東京大学先端科学技術研究センターと富士通は8月5日、共同で記者会見を開催し、がんの治療薬開発に利用するスーパーコンピュータを構築したと発表した。世界で初めて、複雑なタンパク質同士の相互作用を分子動力学でシミュレートし、人工抗体を設計する。実現すれば、効果的で副作用も少ない、画期的ながん治療が可能になると見られている。
国の最先端研究開発支援プログラム「がんの再発・転移を治療する多機能な分子設計抗体の実用化」のために導入したもの。ブレードサーバ「PRIMERGY BX922 S2」(Xeon X5650×2CPU)を300ノード使用したPCクラスタシステムになっており、ピーク性能は38.3テラフロップス。約4億円をかけて富士通が開発し、8月1日に稼働を開始した。
この研究で狙っているのは、再発や転移を伴う進行がんの治療に使える抗体医薬品の設計。人工抗体を作り、がん細胞のみを狙い撃ちしようというもので、従来の抗がん剤による治療に比べると、副作用が小さいというメリットがある。
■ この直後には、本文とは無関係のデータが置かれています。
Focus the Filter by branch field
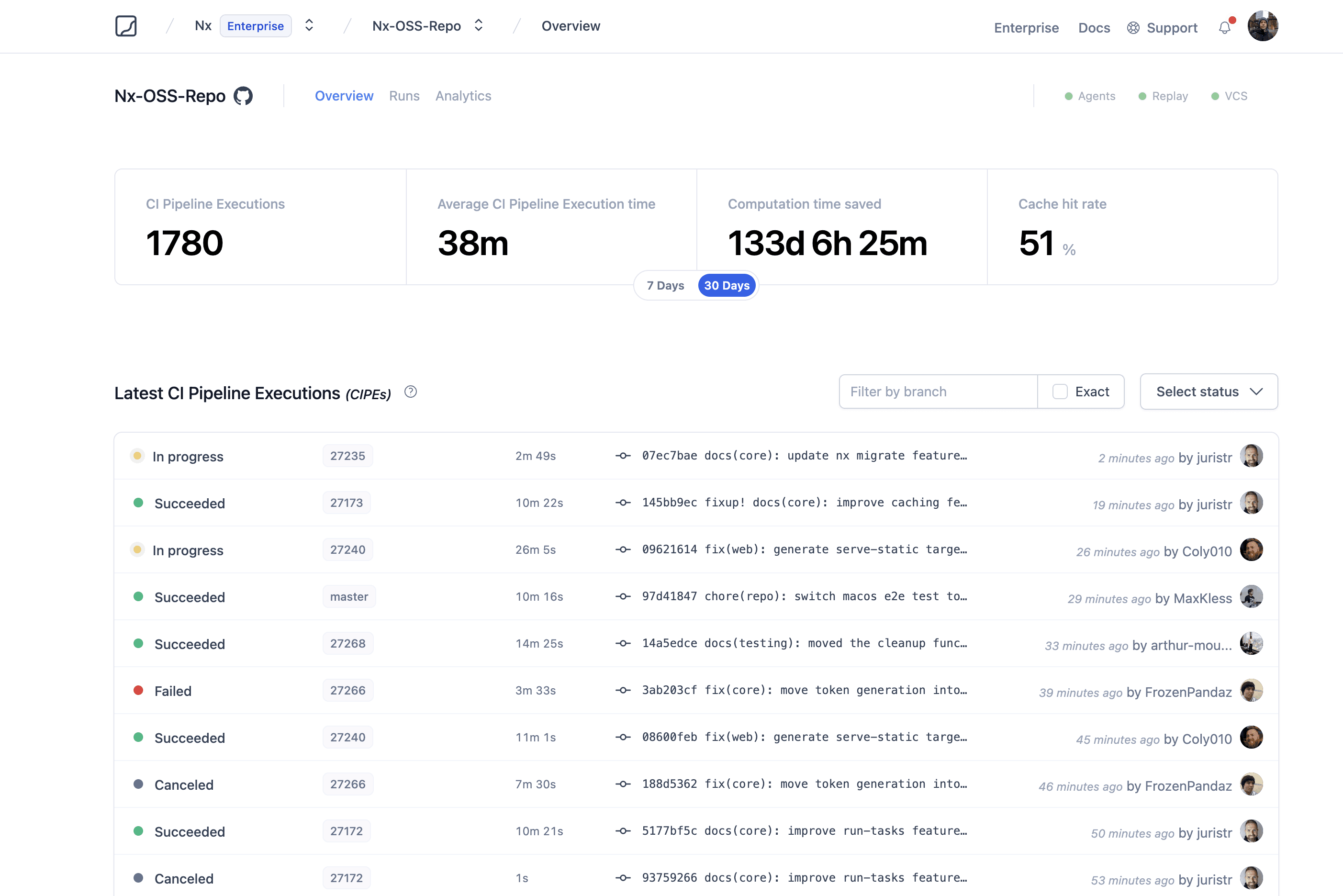Viewport: 1343px width, 896px height. point(938,392)
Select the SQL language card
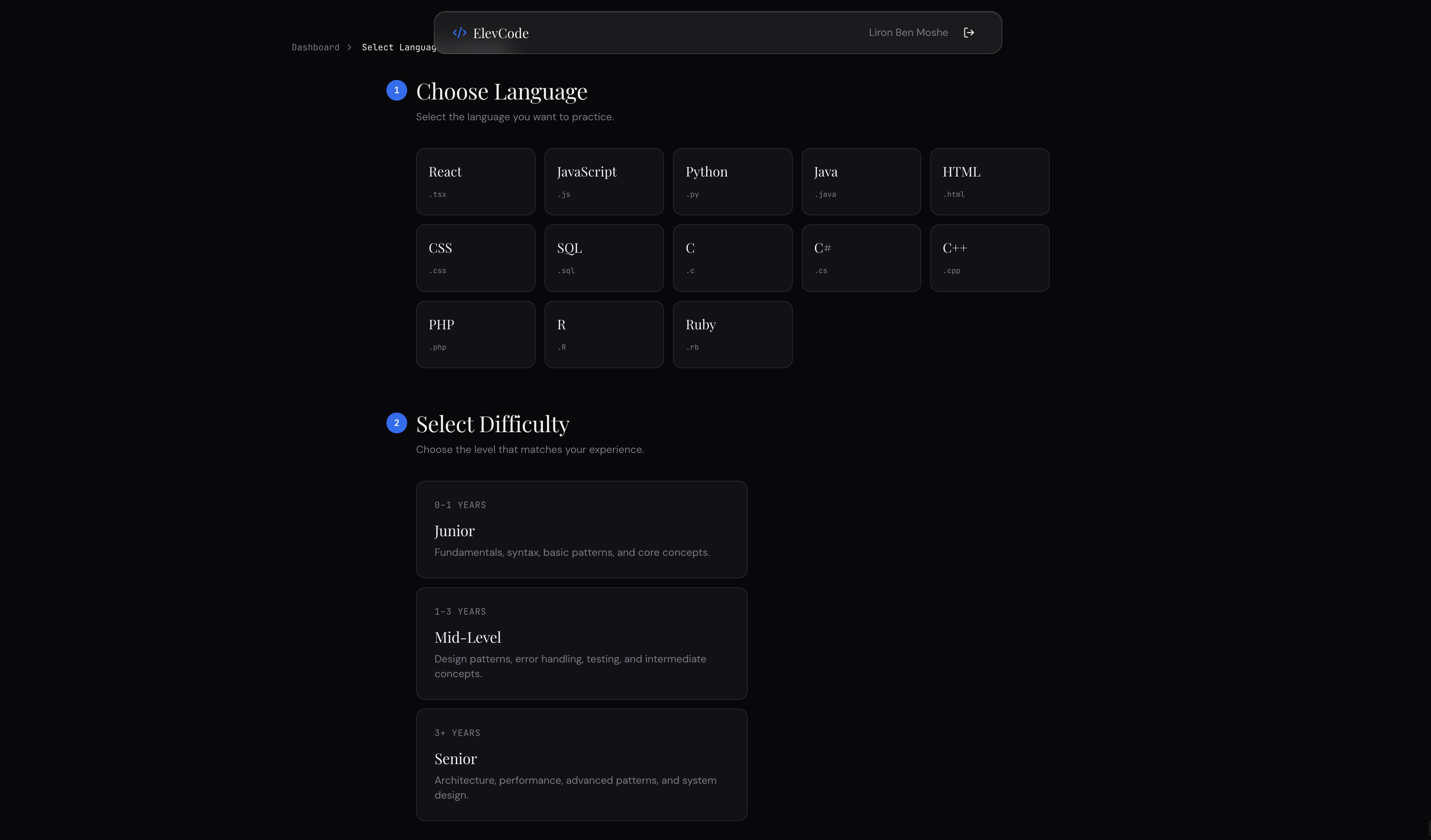Image resolution: width=1431 pixels, height=840 pixels. pyautogui.click(x=604, y=258)
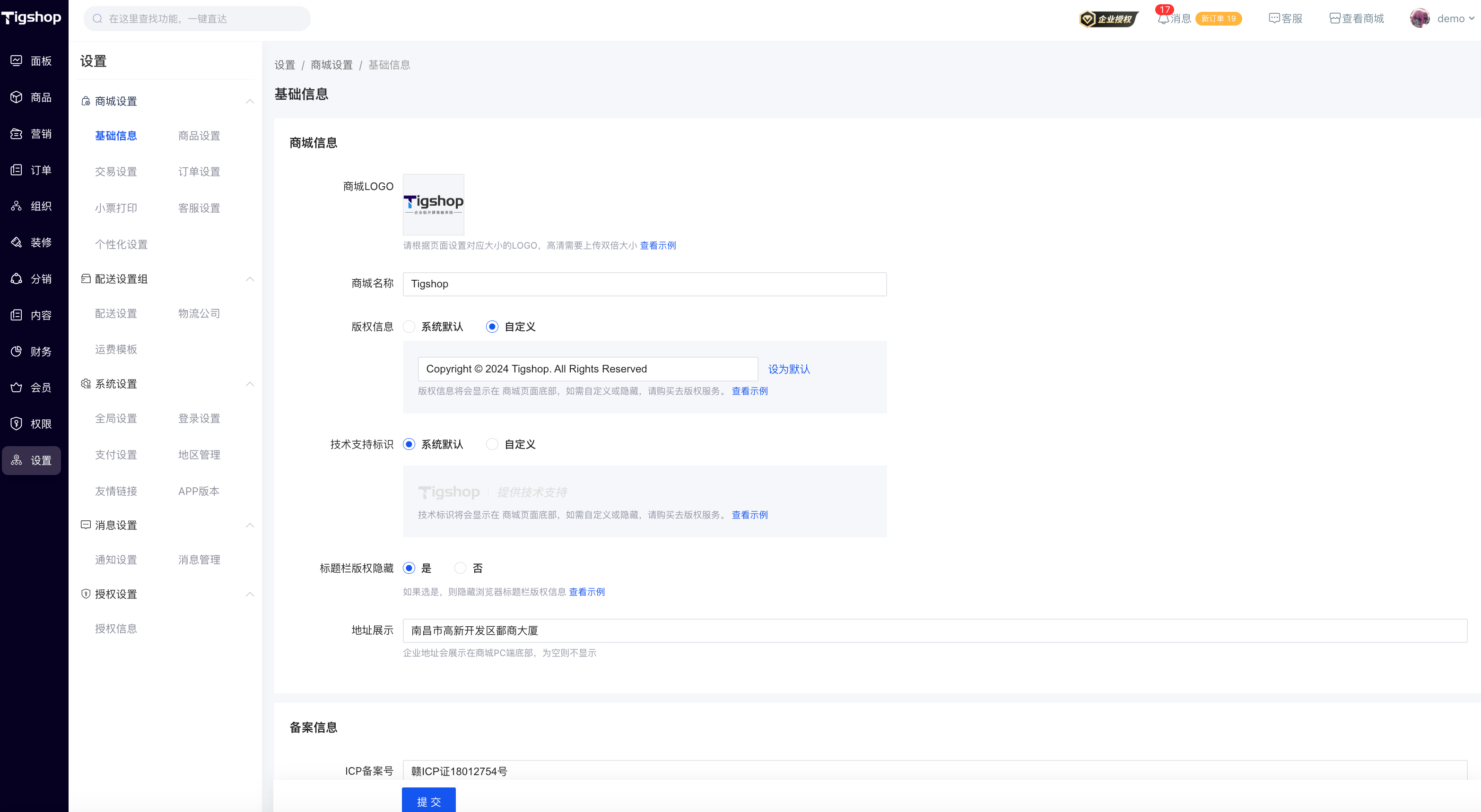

抗体医薬品自体は従来もあったが、この研究では新しい手法として、分子動力学によるシミュレーションを取り入れた。分子1つ1つの動きを計算する分子動力学を使えば、抗体と抗原(がん細胞)の相互作用を正確に知ることができ、より効果的な抗体の設計が可能となる。しかしタンパク質同士の相互作用は複雑で、周囲の水分子まで模擬する必要があることから、計算量が膨大になって従来は難しかった。
そのため、この研究のための専用機として、スパコンの導入を決めた。最近はペタクラスの計算機も出てきており、それに比べると性能は2桁ほど落ちるが、それでも地球シミュレータとは同等の能力。これを占有できれば、計算リソースとしては決して小さくない。納入した富士通TCソリューション事業本部の山田昌彦本部長も「このくらい大きなシステムを研究室レベルで単独利用するのは初めてのケースでは」と驚く。
この研究では、肝臓がん、大腸がん、肺がんといった3種類のがんをターゲットとして、新しい抗体医薬品を開発する。
中心研究者である東京大学先端科学技術研究センターの児玉龍彦教授は、「薬の開発には特許があるので、2番手になると実用化できない。1番になるしかない。全力で取り組んで、2年半で人工抗体の設計を終えたい。3月からの5カ月で、世界トップレベルの計算機をフルに使えるように仕上げられた。このスピードを持って、いまの患者さんが生きているうちに薬を実用化したい」と意気込む。
ただし、まだ計算能力は足りないという。児玉教授は「このシステムでは、1つの計算に10日くらいかかるが、これだと10種類も計算すると100日になってしまう」と指摘。時間がかかりすぎるとした上で、今後については、「計算能力が2桁は足りない。1〜2年の間にペタクラスにバージョンアップして、こういった計算を1日でやれるようにしたい」と期待する。
臨床試験もあるため、薬の実用化は「早くても6年後」(児玉教授)。将来的には、次世代スーパーコンピュータ「京」も活用して、抗体医薬品の開発をさらに発展させていく意向だ。